ME NIEGO
Este país no
tiene arreglo. Se parece bastante más a un patio de vecinos encizañados que a
una sociedad moderna, sensata y civilizada. Hoy son los papeles de Bárcenas,
pero ejemplos -y en todo el espectro político- los hay a cientos. El proceso es
siempre aproximadamente el mismo: alguien lanza una imputación que, por
supuesto, encauza convenientemente a través de los medios que le son afines; al
minuto dos, sin que los tribunales hayan tenido la menor opción de conocer el
asunto, ya pontifica una batería de opinantes que, en juicio inaudito, paralelo
y sumarísimo, sentencia y guillotina al señalado; pronto, demasiado pronto, la
opinión pública hace suyas las conclusiones insinuadas y el sujeto pasivo
pierde toda posibilidad de hacer valer su verdad. Muerto en vida, no le queda
sino un largo calvario, al fin judicial, en el que intentar demostrar su
inocencia, por otra parte irrelevante frente a la convicción fraguada ab initio
en el sentir popular: si formalmente lo logra, a saber por qué los jueces se
han prestado al enjuague; si no, hemos perdido tiempo y dinero en confirmar lo
evidente.
En España
-ignoro si por idiosincrasia o por falta madurez democrática- no han tenido
nunca vigencia hallazgos jurídicos básicos. La presunción de inocencia, un
derecho que ostenta todo ciudadano, aparece sistemáticamente triturada, sin que
el Estado haya sido jamás sinceramente beligerante en su trascendental tutela.

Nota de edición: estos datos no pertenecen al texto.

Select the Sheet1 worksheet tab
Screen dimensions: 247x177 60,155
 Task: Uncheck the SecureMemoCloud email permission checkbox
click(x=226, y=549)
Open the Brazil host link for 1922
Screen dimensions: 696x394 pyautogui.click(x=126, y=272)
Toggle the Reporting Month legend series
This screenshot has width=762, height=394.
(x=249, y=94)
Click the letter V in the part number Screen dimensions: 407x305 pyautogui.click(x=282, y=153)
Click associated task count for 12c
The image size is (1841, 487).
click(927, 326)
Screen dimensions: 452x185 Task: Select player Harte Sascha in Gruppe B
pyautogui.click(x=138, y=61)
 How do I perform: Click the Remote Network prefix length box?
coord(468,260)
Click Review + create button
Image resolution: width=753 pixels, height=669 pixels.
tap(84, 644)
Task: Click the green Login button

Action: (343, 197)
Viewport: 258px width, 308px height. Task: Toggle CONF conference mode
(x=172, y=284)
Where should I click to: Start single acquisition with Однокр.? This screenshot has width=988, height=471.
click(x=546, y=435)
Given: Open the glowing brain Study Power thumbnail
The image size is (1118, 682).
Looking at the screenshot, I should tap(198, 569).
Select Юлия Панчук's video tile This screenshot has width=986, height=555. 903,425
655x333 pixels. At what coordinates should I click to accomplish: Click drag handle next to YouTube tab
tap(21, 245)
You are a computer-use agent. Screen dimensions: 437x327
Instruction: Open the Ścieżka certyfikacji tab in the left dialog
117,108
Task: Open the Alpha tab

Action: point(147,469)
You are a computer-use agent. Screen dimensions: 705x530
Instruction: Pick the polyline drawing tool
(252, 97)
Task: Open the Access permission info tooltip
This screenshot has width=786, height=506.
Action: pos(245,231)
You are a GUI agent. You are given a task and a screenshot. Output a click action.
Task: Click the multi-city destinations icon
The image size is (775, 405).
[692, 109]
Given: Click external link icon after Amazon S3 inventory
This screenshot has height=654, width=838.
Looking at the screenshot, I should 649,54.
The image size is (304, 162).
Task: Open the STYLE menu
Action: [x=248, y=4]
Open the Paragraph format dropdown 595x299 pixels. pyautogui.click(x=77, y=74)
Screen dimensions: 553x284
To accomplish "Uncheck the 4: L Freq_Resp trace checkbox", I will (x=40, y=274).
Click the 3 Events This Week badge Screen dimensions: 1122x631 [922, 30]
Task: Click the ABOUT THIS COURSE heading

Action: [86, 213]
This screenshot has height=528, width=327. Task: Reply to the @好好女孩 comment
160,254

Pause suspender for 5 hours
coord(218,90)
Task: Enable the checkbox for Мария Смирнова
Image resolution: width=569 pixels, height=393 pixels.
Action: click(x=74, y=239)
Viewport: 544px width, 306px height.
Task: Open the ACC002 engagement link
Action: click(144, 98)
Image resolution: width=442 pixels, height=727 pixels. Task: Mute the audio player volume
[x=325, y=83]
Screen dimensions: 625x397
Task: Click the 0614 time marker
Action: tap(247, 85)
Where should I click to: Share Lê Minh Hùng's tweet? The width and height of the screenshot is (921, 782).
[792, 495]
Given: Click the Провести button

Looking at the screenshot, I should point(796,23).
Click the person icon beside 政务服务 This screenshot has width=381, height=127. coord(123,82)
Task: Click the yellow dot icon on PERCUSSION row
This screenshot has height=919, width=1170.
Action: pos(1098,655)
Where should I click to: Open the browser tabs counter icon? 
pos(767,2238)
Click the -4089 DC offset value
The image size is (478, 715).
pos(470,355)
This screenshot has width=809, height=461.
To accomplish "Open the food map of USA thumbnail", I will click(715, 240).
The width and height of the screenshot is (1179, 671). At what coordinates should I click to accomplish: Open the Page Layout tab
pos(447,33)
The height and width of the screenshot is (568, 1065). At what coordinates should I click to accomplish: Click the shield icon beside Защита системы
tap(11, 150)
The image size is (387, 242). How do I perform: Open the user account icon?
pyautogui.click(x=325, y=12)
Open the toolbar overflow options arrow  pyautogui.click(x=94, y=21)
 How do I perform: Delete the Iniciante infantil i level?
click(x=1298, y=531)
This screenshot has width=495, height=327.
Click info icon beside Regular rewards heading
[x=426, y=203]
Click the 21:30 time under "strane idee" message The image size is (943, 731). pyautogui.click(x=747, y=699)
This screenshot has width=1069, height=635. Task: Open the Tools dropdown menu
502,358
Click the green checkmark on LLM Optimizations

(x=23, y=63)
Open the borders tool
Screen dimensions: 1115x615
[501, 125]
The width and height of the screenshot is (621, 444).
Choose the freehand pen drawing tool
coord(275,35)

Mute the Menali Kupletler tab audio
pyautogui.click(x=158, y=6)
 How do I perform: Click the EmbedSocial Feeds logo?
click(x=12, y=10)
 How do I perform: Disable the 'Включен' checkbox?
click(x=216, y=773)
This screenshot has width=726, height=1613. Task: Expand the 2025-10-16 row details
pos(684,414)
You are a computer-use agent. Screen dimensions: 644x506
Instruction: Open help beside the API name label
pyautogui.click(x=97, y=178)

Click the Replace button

La necesidad de probar aquello de lo que se acusa -su derivación lógica-
inmemorialmente se nos antoja como un engorro inútil que aburre el espectáculo
y dilata la captura. Incluso hay ámbitos normados en los que sorprendentemente
ha de ser el encausado, sin oportunidad real alguna, el que tiene que probar su
inocencia, como si siglos de avance no sirvieran para nada y la ordalía fuera
lo último y más coherente en la constatación de hechos y culpabilidades.
No, miren,
me niego a participar en este simulacro de justicia. Tengo la necesaria
paciencia y la suficiente fe en las instituciones como para esperar de ellas,
sin prejuicios alentados ni indignaciones programadas, el relato definitivo de
cuanto otros, interesada y apodícticamente, se apresuran a presentarme
cocinado.
Es éste, el
de la prudencia, un propósito que deberíamos grabarnos en las entendederas para
salvaguardar el bien común; y, si me apuran, egoístamente y porque nadie está a
salvo, hasta para velar por el propio.